Почему Церковь нам заповедала с детства крестить человека? Лучше бы подождать, воспитать его, научить, потом крестить? А нет, именно с детства, чтобы он с малого младенчества имел возможность причащаться. Для чего? Чтобы противостоять злу, которое в мире. А мы так: родили, крестили, некоторые причастили, а некоторые и не причастили, и вот ребеночек растет, растет. А потом: ой, он у меня пьет, он в тюрьме, он меня бьет, он меня из дома выгоняет. Но кто же виноват-то, кроме тебя? Что сеяли, то и жнем. Сеяли в них только скандалы, драки, ругань, злобу, а не сеяли благодать Божию. Что ж теперь, чему удивляться? Нужно теперь только терпеть. Вот такое отношение к Чаше Христовой надо нам обязательно изменить, надо усердствовать, стараться причащаться почаще. Отвержение причащения есть грех очень тяжелый. Для христианина это хуже всякого убийства, воровства, блуда, хуже всякого колдовства. Одно дело, если священник отлучил от причастия — смирил человека или еще по какой-то причине считает, что он не может часто причащаться. Человек стремится, а его останавливают, охлаждают его пыл, чтоб он излишне скоро на небо не улетел и оттуда не упал. Это одно дело, а другое, когда человек сам.

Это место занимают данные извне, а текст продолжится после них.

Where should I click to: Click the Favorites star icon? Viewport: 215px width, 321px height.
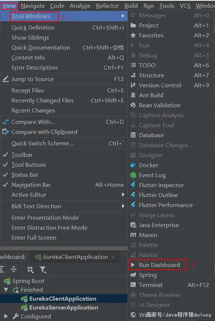point(133,35)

Это не значит совсем, что нужно непременно каждый день причащаться. Было бы идеально, если бы мы все каждый день причащались, но это невозможно, мы не в состоянии такую жизнь выдержать, мы можем в уме повредиться, потому что не справимся с этим. Каждый должен обязательно подвиг нести в свою меру, а причастие — это подвиг. Но уж раз в месяц, раза два в месяц каждый может и поговеть, и в храм прийти, и душу свою подготовить. А у нас такое нерадение. Поэтому нам надо в этом обязательно исправиться.
Мы являемся наследниками Царствия Небесного, но если не исполним завещание, которое дал нам Отец Небесный через Господа нашего Иисуса Христа, то как же тогда наследуем Царствие? Поэтому мы должны помнить этот Христов завет о том, что надо ноги друг другу умывать, любить друг друга, относиться со смирением, с почтением, обязательно смиряться перед людьми и обязательно причащаться Святых Христовых Таин чем чаще, тем лучше. Аминь.